▸ Exercise:
Could you copy the material word for word, from the line holding "Nastavení reklam [tab] (208, 1034)" through the line holding "Pokyny (206, 2162)", both included?
■ ■ ■ ■ ■
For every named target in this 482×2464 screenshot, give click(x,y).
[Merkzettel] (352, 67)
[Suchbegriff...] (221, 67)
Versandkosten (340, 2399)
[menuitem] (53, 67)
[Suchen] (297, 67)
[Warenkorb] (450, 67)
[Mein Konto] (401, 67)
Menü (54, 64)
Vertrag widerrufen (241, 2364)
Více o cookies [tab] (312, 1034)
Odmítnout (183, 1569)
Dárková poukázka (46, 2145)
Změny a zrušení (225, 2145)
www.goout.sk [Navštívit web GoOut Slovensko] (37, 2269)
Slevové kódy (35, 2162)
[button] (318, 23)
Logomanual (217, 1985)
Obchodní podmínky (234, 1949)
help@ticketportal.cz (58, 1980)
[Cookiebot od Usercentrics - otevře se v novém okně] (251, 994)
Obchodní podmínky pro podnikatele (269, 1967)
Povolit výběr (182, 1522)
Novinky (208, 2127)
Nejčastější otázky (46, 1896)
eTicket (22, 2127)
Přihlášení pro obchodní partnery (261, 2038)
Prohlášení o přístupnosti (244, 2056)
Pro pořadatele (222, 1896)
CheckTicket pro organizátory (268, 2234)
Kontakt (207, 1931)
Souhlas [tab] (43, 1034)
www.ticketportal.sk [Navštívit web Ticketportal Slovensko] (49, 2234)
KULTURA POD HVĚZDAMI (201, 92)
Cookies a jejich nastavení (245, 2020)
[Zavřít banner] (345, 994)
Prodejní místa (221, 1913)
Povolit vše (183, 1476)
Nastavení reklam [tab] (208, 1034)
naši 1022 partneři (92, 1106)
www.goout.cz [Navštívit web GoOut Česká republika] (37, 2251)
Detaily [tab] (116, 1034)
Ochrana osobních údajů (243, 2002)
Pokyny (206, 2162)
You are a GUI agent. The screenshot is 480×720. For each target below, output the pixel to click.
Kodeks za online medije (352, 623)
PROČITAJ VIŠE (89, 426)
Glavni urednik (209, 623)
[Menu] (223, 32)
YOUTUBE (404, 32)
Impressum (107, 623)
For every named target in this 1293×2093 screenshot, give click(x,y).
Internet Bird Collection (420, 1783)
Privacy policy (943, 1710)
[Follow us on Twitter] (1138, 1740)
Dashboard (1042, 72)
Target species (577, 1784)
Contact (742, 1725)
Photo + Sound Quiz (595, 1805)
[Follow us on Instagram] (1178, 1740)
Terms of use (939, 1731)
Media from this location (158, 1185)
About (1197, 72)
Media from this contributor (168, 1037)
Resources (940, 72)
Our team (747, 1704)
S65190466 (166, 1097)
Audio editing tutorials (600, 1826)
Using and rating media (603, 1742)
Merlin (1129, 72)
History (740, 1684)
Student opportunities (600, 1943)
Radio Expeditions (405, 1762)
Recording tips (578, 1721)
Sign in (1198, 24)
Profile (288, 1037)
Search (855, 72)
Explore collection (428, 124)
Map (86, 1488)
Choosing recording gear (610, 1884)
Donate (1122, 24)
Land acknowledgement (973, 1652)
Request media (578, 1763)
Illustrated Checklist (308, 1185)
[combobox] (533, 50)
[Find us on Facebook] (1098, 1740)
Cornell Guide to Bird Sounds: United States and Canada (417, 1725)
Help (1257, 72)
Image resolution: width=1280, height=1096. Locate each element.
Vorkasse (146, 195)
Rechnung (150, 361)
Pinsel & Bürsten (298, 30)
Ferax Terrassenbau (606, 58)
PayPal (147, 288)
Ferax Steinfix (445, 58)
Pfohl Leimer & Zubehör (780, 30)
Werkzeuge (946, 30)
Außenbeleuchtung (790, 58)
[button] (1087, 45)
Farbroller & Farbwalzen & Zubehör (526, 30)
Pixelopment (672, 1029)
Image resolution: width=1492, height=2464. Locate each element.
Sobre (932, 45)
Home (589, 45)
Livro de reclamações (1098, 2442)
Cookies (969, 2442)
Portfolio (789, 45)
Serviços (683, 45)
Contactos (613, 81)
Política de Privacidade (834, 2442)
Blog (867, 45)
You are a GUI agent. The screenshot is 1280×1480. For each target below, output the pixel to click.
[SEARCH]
■ ■ ■ ■ ■
▸ Output of the exercise:
Nastavení reklam [tab] (208, 1034)
naši 1022 partneři (92, 1106)
www.goout.cz [Navštívit web GoOut Česká republika] (37, 2251)
Detaily [tab] (116, 1034)
Ochrana osobních údajů (243, 2002)
Pokyny (206, 2162)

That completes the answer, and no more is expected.